Why Patient Engagement Is Key To High-Quality Health Care
Patient involvement in health care improvement projects has been growing steadily in recent years. It’s the right thing to do – to seek the input of those who will be affected by the decision. In Canada, there has been increased recognition of this moral obligation.
However, the good news is that patient engagement can do much more than that. There is growing evidence that patient engagement done right can make a significant contribution to quality improvement. Opening a dialogue with patients—including input from family and informal caregivers—is critical to improving patient outcomes and growing a stronger, more effective health care system.
Achieving Quality Improvement Through Lived Experience
The key is that it must be meaningful patient engagement. In the health care setting, this is not about administering a satisfaction survey, but rather it is based on having real conversations about lived experiences in the health care system.
Patients experience health care holistically: from the moment they park their cars at the hospital, to follow-up at home; it isn’t just about the service they receive when they are in the X-Ray unit. By understanding this experience and the emotional highs and lows that go with it (a technique called emotional mapping), we can begin caring for the whole patient upon arrival. And it is often small things that can cause frustration, dismay or anger, e.g. chairs arranged in a waiting room in a way that make it almost impossible to manoeuvre in a wheelchair.
Encouraging patients to share their lived experience (often done through story-telling) is helping health care providers understand how patients perceive the health care system.
How better to provide care that is accessible, safe, effective, efficient, and truly focused on the overall health and well-being of a population, than to involve patients in building and improving their own health care environments?
This means health care providers opening up new lines of communication that offer regular opportunities for stories to be exchanged and the lived experience of the patient to be shared: enter, Patient Engagement. Experience-Based Co-Design (EBDC), first implemented in the United Kingdom is one way of approaching this, in which discussion, observation and filmed interviews are used to document the experiences of patients, carers and staff.
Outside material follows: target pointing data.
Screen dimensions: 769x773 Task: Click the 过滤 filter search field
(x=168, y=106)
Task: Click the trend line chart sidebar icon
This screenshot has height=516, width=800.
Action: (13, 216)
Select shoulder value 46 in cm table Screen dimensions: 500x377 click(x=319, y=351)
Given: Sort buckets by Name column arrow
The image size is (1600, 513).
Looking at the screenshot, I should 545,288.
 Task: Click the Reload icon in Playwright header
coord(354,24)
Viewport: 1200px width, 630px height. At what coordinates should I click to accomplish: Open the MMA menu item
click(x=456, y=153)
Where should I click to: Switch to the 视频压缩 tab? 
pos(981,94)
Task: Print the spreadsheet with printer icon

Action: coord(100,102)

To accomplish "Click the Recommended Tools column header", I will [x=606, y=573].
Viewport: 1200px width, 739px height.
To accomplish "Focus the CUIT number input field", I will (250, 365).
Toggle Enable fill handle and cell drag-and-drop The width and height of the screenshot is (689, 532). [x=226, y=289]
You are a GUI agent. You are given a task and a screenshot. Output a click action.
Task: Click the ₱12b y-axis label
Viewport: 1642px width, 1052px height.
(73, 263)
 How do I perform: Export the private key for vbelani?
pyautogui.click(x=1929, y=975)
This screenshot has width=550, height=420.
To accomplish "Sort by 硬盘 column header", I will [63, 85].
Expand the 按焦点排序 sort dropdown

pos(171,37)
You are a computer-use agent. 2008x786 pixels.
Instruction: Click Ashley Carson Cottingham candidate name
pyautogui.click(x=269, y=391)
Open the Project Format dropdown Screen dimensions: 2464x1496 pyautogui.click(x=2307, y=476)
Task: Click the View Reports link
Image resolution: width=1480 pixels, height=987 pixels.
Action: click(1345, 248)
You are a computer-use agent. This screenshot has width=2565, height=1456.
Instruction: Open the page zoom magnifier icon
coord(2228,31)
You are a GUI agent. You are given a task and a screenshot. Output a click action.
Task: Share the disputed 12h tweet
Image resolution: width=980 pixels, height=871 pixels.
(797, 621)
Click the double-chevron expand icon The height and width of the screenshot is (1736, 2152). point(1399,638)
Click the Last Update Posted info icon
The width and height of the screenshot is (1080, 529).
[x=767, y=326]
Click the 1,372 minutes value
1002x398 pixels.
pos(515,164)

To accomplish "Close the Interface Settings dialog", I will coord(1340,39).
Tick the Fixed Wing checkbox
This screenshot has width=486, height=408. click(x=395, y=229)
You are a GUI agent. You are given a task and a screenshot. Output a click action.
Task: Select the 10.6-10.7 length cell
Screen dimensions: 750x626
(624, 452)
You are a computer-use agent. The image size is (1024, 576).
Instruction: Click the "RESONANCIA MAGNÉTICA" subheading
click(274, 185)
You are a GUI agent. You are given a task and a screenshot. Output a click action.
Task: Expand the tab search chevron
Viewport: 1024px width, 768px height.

Patient Engagement: Intrinsic Value
In the overall timeline of health care organizations, Patient Engagement is a relatively new field. It is still being studied and evaluated to determine what works best to ensure value and impact. It is an exciting time of experimentation and assessment, and initiatives are springing up across the country. For example, Health Quality Ontario, the Ontario Ministry of Health’s quality improvement branch, supports programs that promote Patient Engagement in line with its mission to increase the patient’s voice in the shaping of the system. Patients as Partners is a collaboration amongst the B.C. Ministry of Health, healthcare providers, universities, not-for-profits and NGOs to include the patient voice, choice and representation in healthcare improvement.
There are a number of EBDC initiatives taking place, including a large, system-wide process in Northumberland County, Ontario called PATH (Partners Advancing Transitions in Healthcare), for which One World Inc is leading a team of evaluators in conducting a developmental process evaluation
Patient Engagement: Measureable Value
In many ways, Canadians are adopting an increasingly pragmatic view of the health care system. We invest a large amount of our tax dollars in universal health care and it’s reasonable to want to know what impact that investment is having. It is one thing to know, intrinsically, that our health care systems will benefit from a better understanding of the lived-experience of patients; it is another thing to demonstrate that value—tangibly and measurably.
In order to improve our national understanding of the measureable value of Patient Engagement, many health care organizations, including the Canadian Foundation of Healthcare Improvement (CFHI), have been working to identify Patient Engagement success stories from across the country. From a new safety score card at the Toronto Rehabilitation Institute, to former clients returning to teach staff how to take a recovery approach to care at Toronto’s Centre for Addiction and Mental Health, to significant changes in inpatient units and how they operate at McGill University Health Centre, Patient Engagement is making a visible difference at health care institutions across the country.
At McGill, specifically, an admissions process that once took an excess of 4 hours can now be accomplished in a fraction of that time. The Canadian Institute of Health Research (CIHR) says, “The result has been a 30 percent increase in the Hospital Consumer Assessment of Health care Providers and Systems (HCAHPS) survey scores related to responsiveness of care from the patient’s perspective, surpassing U.S. benchmarks.”
Patient Engagement: Critical Steps for Health care Providers
The key message to health care providers and policy makers is that sitting on the fence about Patient Engagement is no longer an option. Quality Improvement demands that the whole health care system—from community health providers to hospitals, to researchers—commit to developing meaningful Patient Engagement strategies, and putting plans in place to observe and monitor those strategies with a view to evaluating them over the long term.